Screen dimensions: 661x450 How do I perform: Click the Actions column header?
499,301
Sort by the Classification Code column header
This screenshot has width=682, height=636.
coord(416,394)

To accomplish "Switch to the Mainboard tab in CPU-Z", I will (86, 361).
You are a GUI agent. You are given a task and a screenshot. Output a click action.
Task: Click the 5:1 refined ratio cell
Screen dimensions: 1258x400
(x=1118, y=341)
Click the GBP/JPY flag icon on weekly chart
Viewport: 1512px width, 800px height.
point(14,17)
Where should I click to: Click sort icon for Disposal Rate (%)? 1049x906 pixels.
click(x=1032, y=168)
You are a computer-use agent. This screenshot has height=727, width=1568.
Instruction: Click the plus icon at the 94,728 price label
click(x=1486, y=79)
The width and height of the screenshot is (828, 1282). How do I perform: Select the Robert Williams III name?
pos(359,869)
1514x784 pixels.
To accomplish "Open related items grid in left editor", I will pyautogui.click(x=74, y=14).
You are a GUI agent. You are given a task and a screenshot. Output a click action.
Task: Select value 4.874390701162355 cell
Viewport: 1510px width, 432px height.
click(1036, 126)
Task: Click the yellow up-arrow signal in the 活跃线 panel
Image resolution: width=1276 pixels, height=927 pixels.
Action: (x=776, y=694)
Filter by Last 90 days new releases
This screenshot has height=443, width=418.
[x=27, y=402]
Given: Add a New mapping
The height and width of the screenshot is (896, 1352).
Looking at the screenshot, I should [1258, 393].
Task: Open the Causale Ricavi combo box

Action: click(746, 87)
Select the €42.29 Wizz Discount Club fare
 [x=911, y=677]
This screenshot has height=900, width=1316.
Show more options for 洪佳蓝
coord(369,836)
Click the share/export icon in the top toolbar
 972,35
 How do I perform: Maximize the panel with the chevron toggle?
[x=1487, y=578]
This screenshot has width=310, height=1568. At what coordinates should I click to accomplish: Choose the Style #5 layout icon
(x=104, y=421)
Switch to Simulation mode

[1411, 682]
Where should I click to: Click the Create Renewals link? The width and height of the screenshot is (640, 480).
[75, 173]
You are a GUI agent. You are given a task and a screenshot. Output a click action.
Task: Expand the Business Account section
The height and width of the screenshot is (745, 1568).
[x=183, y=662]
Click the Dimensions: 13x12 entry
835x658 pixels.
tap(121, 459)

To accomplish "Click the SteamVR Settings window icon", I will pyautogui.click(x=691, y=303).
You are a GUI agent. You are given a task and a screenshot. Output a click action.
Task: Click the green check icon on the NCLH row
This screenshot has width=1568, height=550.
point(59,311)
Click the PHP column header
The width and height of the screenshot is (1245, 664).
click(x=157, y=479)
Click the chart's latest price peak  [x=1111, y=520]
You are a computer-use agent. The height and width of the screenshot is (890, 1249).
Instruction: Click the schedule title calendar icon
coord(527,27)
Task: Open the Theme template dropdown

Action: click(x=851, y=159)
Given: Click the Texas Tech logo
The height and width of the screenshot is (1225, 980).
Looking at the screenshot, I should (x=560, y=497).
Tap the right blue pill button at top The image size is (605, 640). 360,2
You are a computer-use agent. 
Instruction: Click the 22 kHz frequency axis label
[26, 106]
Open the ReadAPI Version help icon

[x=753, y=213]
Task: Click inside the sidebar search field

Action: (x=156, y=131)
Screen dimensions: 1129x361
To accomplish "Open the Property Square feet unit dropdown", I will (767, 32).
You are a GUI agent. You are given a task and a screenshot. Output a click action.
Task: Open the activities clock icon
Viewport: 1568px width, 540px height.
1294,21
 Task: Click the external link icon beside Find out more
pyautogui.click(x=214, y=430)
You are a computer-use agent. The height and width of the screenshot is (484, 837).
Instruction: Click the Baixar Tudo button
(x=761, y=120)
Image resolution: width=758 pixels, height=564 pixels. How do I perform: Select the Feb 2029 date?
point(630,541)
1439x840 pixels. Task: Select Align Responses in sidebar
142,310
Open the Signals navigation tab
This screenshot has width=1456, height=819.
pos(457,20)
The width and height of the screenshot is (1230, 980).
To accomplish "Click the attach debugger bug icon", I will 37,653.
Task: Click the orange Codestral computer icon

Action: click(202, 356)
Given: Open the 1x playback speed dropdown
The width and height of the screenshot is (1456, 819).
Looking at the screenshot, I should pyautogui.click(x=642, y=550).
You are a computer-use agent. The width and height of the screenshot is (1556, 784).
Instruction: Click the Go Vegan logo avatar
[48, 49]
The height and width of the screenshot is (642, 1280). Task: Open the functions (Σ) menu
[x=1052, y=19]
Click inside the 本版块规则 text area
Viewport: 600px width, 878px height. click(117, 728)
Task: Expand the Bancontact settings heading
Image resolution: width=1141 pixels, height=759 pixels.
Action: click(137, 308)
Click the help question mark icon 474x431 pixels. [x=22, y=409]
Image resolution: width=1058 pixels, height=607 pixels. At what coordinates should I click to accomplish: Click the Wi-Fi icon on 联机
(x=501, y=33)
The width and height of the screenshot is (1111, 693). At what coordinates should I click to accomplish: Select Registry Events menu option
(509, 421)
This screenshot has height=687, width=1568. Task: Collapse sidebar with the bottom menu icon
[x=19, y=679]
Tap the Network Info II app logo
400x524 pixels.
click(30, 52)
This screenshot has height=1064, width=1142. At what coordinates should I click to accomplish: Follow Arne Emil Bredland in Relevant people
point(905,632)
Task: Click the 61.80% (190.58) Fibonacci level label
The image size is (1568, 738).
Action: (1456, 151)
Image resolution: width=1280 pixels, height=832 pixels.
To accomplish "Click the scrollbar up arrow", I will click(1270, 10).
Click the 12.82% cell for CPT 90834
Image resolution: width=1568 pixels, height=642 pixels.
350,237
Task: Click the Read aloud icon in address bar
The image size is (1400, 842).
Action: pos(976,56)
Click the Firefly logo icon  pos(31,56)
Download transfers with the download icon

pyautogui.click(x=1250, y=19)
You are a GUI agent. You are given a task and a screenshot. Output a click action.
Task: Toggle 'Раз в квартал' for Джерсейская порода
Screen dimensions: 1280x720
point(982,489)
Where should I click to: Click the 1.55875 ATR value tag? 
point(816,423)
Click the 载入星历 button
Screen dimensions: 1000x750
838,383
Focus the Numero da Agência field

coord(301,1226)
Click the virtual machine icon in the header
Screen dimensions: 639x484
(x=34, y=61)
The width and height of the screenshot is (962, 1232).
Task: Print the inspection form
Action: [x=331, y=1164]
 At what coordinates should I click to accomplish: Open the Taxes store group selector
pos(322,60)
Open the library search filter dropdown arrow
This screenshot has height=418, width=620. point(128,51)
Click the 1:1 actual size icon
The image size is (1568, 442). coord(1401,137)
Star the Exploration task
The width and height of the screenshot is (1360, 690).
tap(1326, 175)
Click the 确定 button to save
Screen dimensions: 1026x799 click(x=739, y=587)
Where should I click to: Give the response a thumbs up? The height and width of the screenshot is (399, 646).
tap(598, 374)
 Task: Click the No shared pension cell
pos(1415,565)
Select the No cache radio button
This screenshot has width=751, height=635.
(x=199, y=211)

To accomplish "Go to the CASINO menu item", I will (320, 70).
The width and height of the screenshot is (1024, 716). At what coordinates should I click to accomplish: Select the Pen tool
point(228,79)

• [Directive]: Please rewrite the lines between the one holding "Click the share/export" and the one holding "[1411, 682]", inclusive, putting "button" in place of "icon" and leaving everything else unchanged.

• [Solved exercise]:
Click the share/export button in the top toolbar
 972,35
 How do I perform: Maximize the panel with the chevron toggle?
[x=1487, y=578]
This screenshot has width=310, height=1568. At what coordinates should I click to accomplish: Choose the Style #5 layout button
(x=104, y=421)
Switch to Simulation mode

[1411, 682]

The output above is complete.